Haha struck a nerve did I?

TennisCJC

Legend
Shroud, you current setup is 374 SW and yes that should be very stable. I disagree with you assessment that you need 160 g in head. My experience is 330sw is plenty stable at my level and I play mix of 4.5, 4.0 and 3.5 players. SW of 340 plays super stable but begins to get s bit heavy for me. I think good spec guidelines are 320sw or higher, 4hl or more hl, TW 13.5 or higher, and static weight 10.5 oz to 13 oz for amatuer players. SW 320 can be handled by anyone and is my minimum guideline as it is stable, light but heavy enough to absorb shock

Shroud

Talk Tennis Guru
I'm well aware of that. All I'm saying it it's impossible to identify how weight is distributed by using balance and weight which is what the OP is assuming. And if you read post #1 @Shroud is talking about SW in addition to balance and static weight. It seems to me he can't makes heads or tails out of the numbers he sees.
Hi Irvin

That last sentence was a non sequitur. Not saying they are related and really not talking about sw.

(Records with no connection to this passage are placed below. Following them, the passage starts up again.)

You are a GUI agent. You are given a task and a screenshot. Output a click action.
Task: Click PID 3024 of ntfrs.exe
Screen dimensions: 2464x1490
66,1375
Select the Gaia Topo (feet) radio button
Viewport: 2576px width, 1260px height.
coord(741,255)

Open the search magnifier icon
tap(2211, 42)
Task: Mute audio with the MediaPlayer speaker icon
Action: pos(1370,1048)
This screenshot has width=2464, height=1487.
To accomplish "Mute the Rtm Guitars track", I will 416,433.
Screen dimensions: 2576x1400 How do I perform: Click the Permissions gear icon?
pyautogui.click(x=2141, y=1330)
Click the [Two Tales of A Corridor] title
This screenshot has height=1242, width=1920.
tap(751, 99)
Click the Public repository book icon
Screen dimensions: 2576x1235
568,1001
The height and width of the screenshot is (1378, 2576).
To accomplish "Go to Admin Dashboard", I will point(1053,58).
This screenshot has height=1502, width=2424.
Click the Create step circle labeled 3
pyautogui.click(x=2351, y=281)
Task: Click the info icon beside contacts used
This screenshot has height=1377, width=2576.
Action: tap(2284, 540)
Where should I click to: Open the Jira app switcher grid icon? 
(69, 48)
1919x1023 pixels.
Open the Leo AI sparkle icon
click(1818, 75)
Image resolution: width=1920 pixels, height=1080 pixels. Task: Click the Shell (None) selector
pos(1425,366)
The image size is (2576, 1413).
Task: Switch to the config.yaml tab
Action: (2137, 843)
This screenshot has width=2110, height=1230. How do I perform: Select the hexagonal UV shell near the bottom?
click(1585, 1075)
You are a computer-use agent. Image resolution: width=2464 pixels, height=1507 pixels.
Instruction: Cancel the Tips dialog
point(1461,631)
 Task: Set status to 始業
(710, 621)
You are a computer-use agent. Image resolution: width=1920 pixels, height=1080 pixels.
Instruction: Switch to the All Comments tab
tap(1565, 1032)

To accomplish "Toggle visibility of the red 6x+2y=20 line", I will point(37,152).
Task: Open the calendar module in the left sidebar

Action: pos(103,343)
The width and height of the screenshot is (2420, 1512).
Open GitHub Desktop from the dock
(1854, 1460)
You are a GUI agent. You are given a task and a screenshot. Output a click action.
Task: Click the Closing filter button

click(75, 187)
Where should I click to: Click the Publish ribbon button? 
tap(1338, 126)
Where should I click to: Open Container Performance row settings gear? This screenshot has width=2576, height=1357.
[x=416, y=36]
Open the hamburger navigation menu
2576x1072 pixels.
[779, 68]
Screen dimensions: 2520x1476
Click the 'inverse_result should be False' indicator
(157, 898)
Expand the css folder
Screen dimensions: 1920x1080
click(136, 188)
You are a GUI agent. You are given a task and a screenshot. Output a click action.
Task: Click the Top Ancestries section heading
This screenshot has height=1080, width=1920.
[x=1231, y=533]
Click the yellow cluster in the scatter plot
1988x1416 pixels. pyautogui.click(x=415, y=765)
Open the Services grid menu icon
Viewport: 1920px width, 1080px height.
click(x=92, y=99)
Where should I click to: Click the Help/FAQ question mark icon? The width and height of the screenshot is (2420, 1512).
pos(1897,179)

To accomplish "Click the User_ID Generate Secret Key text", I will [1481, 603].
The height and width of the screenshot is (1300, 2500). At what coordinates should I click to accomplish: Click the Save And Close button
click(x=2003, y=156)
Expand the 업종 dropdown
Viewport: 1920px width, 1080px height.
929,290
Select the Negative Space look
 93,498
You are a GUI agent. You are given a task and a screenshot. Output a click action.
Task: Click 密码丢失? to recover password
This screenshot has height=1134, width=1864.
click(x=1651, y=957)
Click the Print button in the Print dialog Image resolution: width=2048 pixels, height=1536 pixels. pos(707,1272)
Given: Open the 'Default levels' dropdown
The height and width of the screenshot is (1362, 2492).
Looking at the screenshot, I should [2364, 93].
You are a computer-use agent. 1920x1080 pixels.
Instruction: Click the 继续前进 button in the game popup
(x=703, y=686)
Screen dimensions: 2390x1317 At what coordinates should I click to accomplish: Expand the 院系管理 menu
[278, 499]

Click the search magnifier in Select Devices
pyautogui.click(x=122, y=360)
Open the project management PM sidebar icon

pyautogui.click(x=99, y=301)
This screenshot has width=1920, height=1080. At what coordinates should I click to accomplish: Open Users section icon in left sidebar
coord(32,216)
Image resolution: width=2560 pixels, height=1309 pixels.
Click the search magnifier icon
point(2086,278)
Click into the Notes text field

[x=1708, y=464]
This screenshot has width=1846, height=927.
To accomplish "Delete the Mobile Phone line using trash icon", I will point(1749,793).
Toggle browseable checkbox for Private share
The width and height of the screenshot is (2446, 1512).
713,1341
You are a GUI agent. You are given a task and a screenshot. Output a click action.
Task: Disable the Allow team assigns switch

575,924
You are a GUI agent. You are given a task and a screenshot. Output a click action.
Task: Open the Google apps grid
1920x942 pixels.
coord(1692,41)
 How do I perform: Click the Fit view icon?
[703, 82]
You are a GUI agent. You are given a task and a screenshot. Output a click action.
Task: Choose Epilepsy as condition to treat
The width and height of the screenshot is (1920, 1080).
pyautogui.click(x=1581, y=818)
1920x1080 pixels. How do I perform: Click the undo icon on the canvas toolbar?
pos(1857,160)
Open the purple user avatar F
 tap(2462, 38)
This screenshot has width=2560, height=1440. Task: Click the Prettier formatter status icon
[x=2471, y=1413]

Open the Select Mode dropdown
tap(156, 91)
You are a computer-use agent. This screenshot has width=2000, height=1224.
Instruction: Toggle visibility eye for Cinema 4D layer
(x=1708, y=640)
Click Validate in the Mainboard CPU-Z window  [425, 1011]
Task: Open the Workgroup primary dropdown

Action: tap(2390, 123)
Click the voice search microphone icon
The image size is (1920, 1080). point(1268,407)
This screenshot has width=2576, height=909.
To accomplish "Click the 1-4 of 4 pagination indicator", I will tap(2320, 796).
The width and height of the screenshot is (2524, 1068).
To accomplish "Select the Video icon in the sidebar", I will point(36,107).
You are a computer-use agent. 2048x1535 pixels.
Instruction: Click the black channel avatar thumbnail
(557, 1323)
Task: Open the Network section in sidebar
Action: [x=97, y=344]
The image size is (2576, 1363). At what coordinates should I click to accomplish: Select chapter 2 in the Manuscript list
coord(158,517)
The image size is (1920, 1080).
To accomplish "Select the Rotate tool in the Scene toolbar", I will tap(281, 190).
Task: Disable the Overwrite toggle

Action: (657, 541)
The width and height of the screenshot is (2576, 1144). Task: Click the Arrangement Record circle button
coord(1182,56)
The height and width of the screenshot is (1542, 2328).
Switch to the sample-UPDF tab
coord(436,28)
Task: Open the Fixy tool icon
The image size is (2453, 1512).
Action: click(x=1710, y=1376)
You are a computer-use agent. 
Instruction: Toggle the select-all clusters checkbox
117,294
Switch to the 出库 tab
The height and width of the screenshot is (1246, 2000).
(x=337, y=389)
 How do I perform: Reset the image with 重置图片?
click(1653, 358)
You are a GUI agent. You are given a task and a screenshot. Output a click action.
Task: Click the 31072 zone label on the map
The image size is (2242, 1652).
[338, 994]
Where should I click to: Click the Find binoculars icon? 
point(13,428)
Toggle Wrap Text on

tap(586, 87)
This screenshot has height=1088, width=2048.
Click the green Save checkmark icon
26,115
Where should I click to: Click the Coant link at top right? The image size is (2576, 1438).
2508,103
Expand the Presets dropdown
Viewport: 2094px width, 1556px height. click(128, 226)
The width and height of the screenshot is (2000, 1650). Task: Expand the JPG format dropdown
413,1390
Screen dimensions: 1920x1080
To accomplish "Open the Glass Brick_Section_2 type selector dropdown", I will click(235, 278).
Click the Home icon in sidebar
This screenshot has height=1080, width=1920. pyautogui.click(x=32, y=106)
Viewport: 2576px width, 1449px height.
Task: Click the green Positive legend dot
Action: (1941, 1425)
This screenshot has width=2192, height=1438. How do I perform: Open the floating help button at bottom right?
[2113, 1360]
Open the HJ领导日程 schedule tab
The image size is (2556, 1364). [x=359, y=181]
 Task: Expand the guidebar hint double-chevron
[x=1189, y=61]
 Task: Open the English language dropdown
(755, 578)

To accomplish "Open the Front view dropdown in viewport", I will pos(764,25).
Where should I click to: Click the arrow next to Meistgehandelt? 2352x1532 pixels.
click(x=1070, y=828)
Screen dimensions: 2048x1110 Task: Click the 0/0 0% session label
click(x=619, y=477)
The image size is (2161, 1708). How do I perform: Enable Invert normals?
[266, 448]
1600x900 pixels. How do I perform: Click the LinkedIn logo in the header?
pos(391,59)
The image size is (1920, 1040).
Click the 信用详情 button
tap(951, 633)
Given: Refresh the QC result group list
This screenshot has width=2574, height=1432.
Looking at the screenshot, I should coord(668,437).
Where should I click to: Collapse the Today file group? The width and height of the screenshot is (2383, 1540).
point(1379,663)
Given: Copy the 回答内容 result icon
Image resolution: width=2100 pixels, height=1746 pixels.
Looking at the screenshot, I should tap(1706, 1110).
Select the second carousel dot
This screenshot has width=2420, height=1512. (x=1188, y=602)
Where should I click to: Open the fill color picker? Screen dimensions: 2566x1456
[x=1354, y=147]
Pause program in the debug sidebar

Fwiw if you take the weight and balance and do the math as I did then weigh things it's pretty dead on

And looking at the rackets in the bag, the solid ones are all over 160g and pretty much all the players rackets are there too

SpinToWin

Talk Tennis Guru
Shroud, you current setup is 374 SW and yes that should be very stable. I disagree with you assessment that you need 160 g in head. My experience is 330sw is plenty stable at my level and I play mix of 4.5, 4.0 and 3.5 players. SW of 340 plays super stable but begins to get s bit heavy for me. I think good spec guidelines are 320sw or higher, 4hl or more hl, TW 13.5 or higher, and static weight 10.5 oz to 13 oz for amatuer players. SW 320 can be handled by anyone and is my minimum guideline as it is stable, light but heavy enough to absorb shock
If you believe that a 9oz racquet with a 320 swingweight = a 13oz racquet with a 320 swingweight (what your above comment implies) then it's pretty obvious that you don't understand where Shroud is coming from. His true swingweight value likely is a lot lower than you'd think (though still high) and his strokes benefit from a higher swingweight. Different strokes for different folks is all I'll say, cause some people like to swing a behemoth whereas others prefer a feather, regardless of level of play (to a certain extent).

Shroud

Talk Tennis Guru
Shroud, you current setup is 374 SW and yes that should be very stable. I disagree with you assessment that you need 160 g in head. My experience is 330sw is plenty stable at my level and I play mix of 4.5, 4.0 and 3.5 players. SW of 340 plays super stable but begins to get s bit heavy for me. I think good spec guidelines are 320sw or higher, 4hl or more hl, TW 13.5 or higher, and static weight 10.5 oz to 13 oz for amatuer players. SW 320 can be handled by anyone and is my minimum guideline as it is stable, light but heavy enough to absorb shock
I am not talking about sw exactly. Just that there needs to be a certain amount of mass in the head and that varies for everyone.

Have you tried the calculation on your rackets? What numbers do you come up with??

You can get that number by many paths. I am trying to get it with the lightest static weight.